Article: Verbal Diarrhea & Physically Hyperactive

By: Hwaa Irfan

Diet
All too often, parents assume that a young child is happiest when they eat snacks, fast
foods, sweets, and fizzy drinks. In fact a child probably is happy, but there is a price to
pay.

The first price, is that a child becomes demanding of these things that a parent gives into
to "keep them happy" or quiet! So what this teaches a child is that they can have what
they want, except it becomes a habit as a means of attention seeking, when maybe what
they really want is some quality time with mom or/and dad.

The second price paid is on the children themselves. The U.S-based Center for Science in
the Public Interest carried out a study looking at "Diet and Attention Deficit/Hyperactive
Disorder". They found that:

• School aged boys suffer with Attention Deficit/Hyperactive Disorder, ADHD or


Hyperkinesis, more than girls

• Children often outgrow ADHD, but it can carry on into adulthood, leading to a lot of
other problems

• Such children are not welcome in the homes of others, or in teams or groups

Artificial colorings and flavorings can trigger ADHD, as well as certain natural colorings
like salicylates (found in apricots, berries, tomatoes almonds, cloves, coffee, pickles,
cucumber, currants grapes, raisins, oranges, nectarines, peppers, plums and tea).
Tartrazine and benzoic acid (food preservative) found in milk, wheat, oranges,eggs,
chocolates and others can cause irritability, sleeplesness, and restlessness.
Signs – of inattention include:

• Easily distracted by irrelevant sights and sounds

• Failing to pay attention to details and making careless mistakes

• Rarely follows instructions carefully or to completion

• Loses or forgets things

• Avoids tasks that requires mental effort

Signs – of hyperactivity and Impulsiveness includes:

• Restless and fidgety


• Physically active in situations that require quiet

• Behave as if driven by a motor

• Difficulty waiting ones turn

All of the above to constitute signs of ADHD must be observed before the age of 7 and
observable over a period of 6 months.

If any of the signs mentioned above are observable over the period of time stated, then it
is wise to put the children on an elimination diet. An elimination diet helps to identify the
food that is the trigger in ADHD which differs from child to child, according to what they
are allergic to. To know what they are allergic to, remove all the processed foods for a
whole month, and introduce one food one by one back into the diet to see what triggers
the behavior. Again , do the same with citrus fruits, meats, dairy products – - obviously
not all at once or you might have one really upset child on ones hands. Keeping a
notebook will help to keep track on the changes, and what was done when. Once the food
or foods are identified, then to help support the child to resist temptation, the family as a
whole should also avoid that food.
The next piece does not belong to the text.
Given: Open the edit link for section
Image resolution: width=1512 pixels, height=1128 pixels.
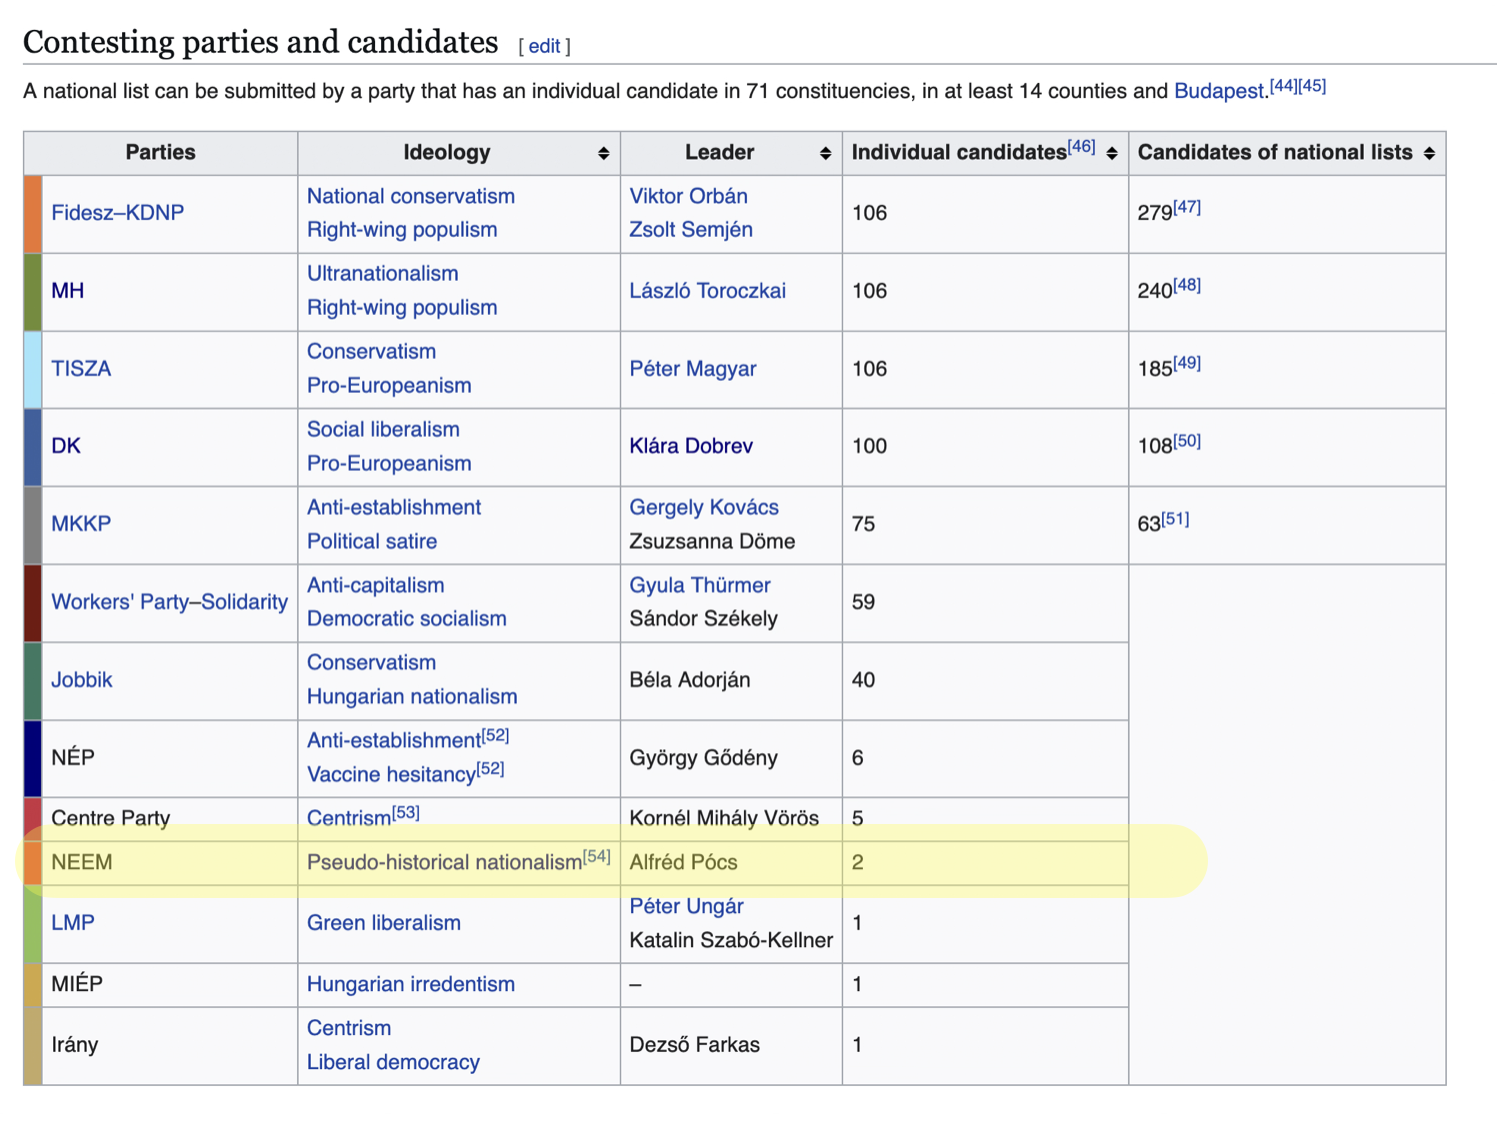Looking at the screenshot, I should 544,46.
By the way, refined sugars in soft drinks and foodstuffs
can also cause the problem and lead to changes in motor activity and attentiveness. All in
all, it means eating of the good things that Allah (SWT) provided for us by applying a low
additive or organic diet, with a home cooked food is the best policy.

Sleep
Sometimes, the parents are so busy with work and socializing, that sleep becomes
something that one fits in after everything else has been attended to. It is not too
uncommon to find parents taking their children everywhere believing that child can sleep
anywhere! This is probably true, but how often that sleep becomes disturbed because the
parent is ready to go or because of some noisy activity is too frequent to be of benefit to
the child. Sleep deprivation can lead to so many problems as adults, so think what effect it
can have on the children. Problems lead to:

• Further difficulty in sleeping

• Sleep walking

• Problems breathing, snoring

• Bad mood swings

Children are forced into the schedules of their parents, and they end up feeling powerless,
and with low self esteem. To help them sleep well, parents need to consider their children
with needs of their own and not an as additional factor to juggle in their day. Also, to aid
good sleep try to:

Eating Habits After Late Afternoon

• Establish a routine
• No drinks or meals containing caffeine (e.g. soft/fizzy drinks)
• Keep meals simple and not difficult to digest
• Cut back on protein and refined sugars
• Avoid excessive low calorie diets
• Make the last meal at least two hours before bedtime
• Establish a routine
• Reduce anything that over-stimulates the mind (T.V, music, artificial lights,
work/study, physical exercise)
• A calm atmosphere
• For little ones an anasheed/lullaby
• For those able to understand a story
• Just talking to air out any gremlins that might have occurred during the day
• Comfortable bedclothing

Attention

Some parents as children did not get much attention from their parents, and find it
difficult to give attention because they have not learnt the skills of bonding. It is imposible
to raise a child, without spending time with that child. It is important to a child's self
esteem that they receive the kind of attention that allows for their feelings, their thoughts,
and for understanding, as well as fun. A child deprived of these aspects will react in many
ways, and sometimes those ways will be expressed outwardly to others, and sometimes
inwardly, but both ways are negative, and turned inwardly is more dangerous, because
then the parents are not attentative enough to be aware that something is wrong.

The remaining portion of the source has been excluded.